Text to read =

━━━━━━

More blue dots
Oliver Burkeman explains how it can be true both that things are overall getting better and that we still run around with our hair on fire because of all the things that are getting worse. There’s this study…
In the experiment, participants were shown hundreds of dots in shades from deep purple to deep blue, and asked to say whether each was blue or not. Obviously, the bluer a dot, the more likely people were to classify it as blue. But what’s interesting is what happened when researchers began reducing the prevalence of the blue dots they displayed. The fewer dots that were objectively blue, the broader people’s definition of “blue” became: they started to classify purplish dots that way, too. Their concept of blue expanded, a phenomenon the study authors label “prevalence-induced concept change”. Which clearly has nothing to do with social problems such as poverty or racism – except that, actually, it might.
Of course it might…and that’s not even necessarily wrong (as he goes on to say). A social evil may be ameliorated but we still want to do more, and that’s a good thing. Yes, many Jim Crow laws were repealed, but there are still all those Confederate statues sending their messages about violent subordination of former slaves so let’s not quit yet ok?
But then again sometimes that finding The New Burning Injustice can get…warped.
It’s been argued that we live in an era of “concept creep”, in which concepts like “trauma” or “violence” have stretched to encompass things no previous generation would have worried about. Hence the idea that certain forms of speech are literally violence. Or that letting an eight-year-old walk to school alone is actual child neglect. Or – to pick an example from the current contentious debate over gender identity – that to question someone’s preferred explanation for their experience of gender is to deny their right to exist. Subsequent stages of the blue-dot study showed that prevalence-induced concept change affects this kind of issue, too. For instance, if you ask people to classify faces as threatening or non-threatening, then reduce the incidence of threatening ones, they’ll define more neutral faces as threatening. Ask them to classify research proposals as ethical or unethical, then reduce the unethical ones, and they’ll expand their definition of “unethical”. As co-author Dan Gilbert put it, “When problems become rare, we count more things as problems.”
Sometimes that’s a good thing, other times not so much. The expansion of human rights into the claim that one’s subjective ideas about oneself are both infallible and To Be Respected has a lot of absurd implications that bear no great resemblance to social justice.

━━━━━━

(Coordinate data for items)

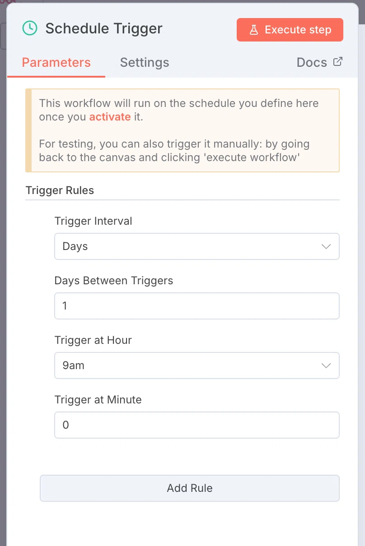Open the Trigger Interval dropdown showing Days
The image size is (365, 546).
pyautogui.click(x=197, y=246)
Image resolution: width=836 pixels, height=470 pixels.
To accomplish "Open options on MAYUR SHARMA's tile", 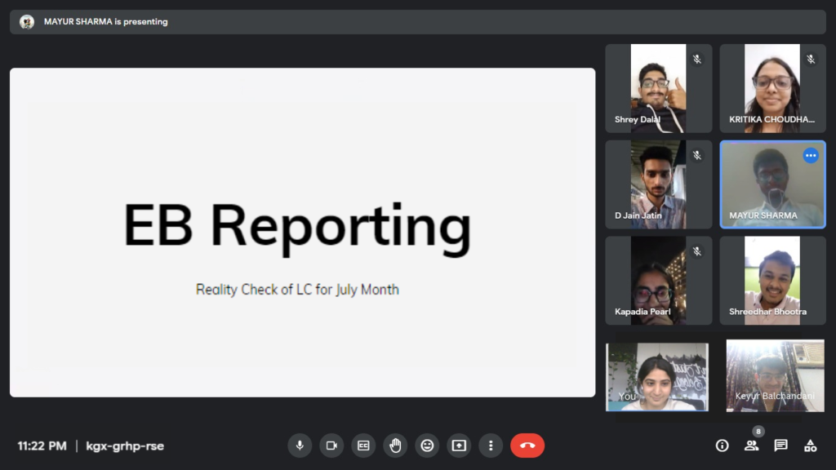I will (811, 156).
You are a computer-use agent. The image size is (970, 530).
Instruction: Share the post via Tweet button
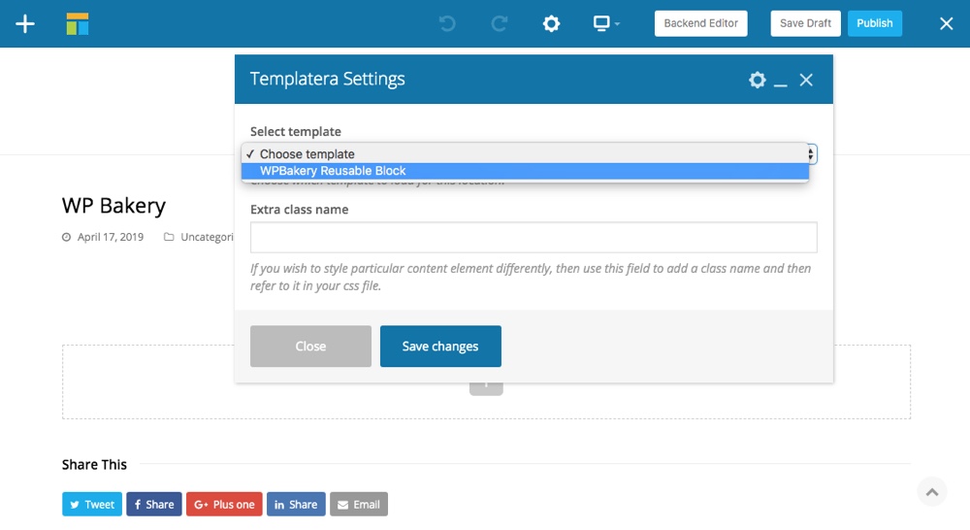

━━━━━━

Given instruction 1 = Reproduce the part of the blue-dots post starting at "Of course it" and ending at "Injustice can get…warped.".
Given instruction 2 = In the blue-dots post, what do the study authors call the broadening of people's concept of blue?

Output 1 =
Of course it might…and that’s not even necessarily wrong (as he goes on to say). A social evil may be ameliorated but we still want to do more, and that’s a good thing. Yes, many Jim Crow laws were repealed, but there are still all those Confederate statues sending their messages about violent subordination of former slaves so let’s not quit yet ok?
But then again sometimes that finding The New Burning Injustice can get…warped.

Output 2 = Prevalence-induced concept change.